22 May 20267 min read

How Meridian Retail Replaced a Fragile Monolith with a Cloud-Native Microservices Platform

Meridian Retail spent 18 months migrating from a 350,000-line PHP monolith to an event-driven microservices architecture on AWS — led by Webskyne. Platform uptime jumped from 99.4% to 99.95%, deployment cycles fell from 4–6 weeks to under one week, and infrastructure costs dropped 42%. Here's the full story: the challenge, the architecture, the implementation phases, the results, and the hard-won lessons every engineering leader should read.

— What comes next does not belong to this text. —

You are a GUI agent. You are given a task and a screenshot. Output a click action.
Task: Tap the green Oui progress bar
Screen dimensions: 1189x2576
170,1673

Case Studymicroservicescloud migrationAWSevent-driven architecturemicroservices architecturee-commerceplatform engineeringKafka
How Meridian Retail Replaced a Fragile Monolith with a Cloud-Native Microservices Platform

Overview

Meridian Retail, a mid-sized omnichannel fashion retailer operating across the UK and EU, managed an aging monolithic e-commerce platform built on PHP 7 and a legacy jQuery frontend. As the business scaled — spanning brick-and-mortar stores, a B2B wholesale channel, and a direct-to-consumer web store — the monolith became an increasingly expensive and risky source of technical debt. Over an 18-month engagement, Webskyne led a complete re-platforming to a modern, event-driven microservices architecture on AWS, enabling Meridian to scale seamlessly, improve platform reliability, and accelerate their feature velocity.

The Challenge

Meridian's monolithic platform was a single 350,000-line PHP codebase handling every business concern: product catalogues, search, cart, checkout, inventory management, loyalty, order processing, and reporting. The team of 12 engineers was spending over 60% of their Sprint capacity on maintenance — patching security vulnerabilities, resolving deployment conflicts, and manually debugging cascading failures. A single inopportune deployment to the checkout service could take down the entire website, a risk amplified by major campaigns and seasonal peaks like Black Friday, where downtime could cost upwards of £200,000 per hour.

The monolithic design also meant that scaling was all-or-nothing: the entire application had to be scaled together, resulting in 3–5× over-provisioning of compute during low-traffic periods and costly auto-scaling misses at peak. The technical debt accrued over five years had become self-reinforcing — the team was afraid to refactor because the test suite was incomplete and rollbacks were risky, which meant bugs accumulated, which made development slower.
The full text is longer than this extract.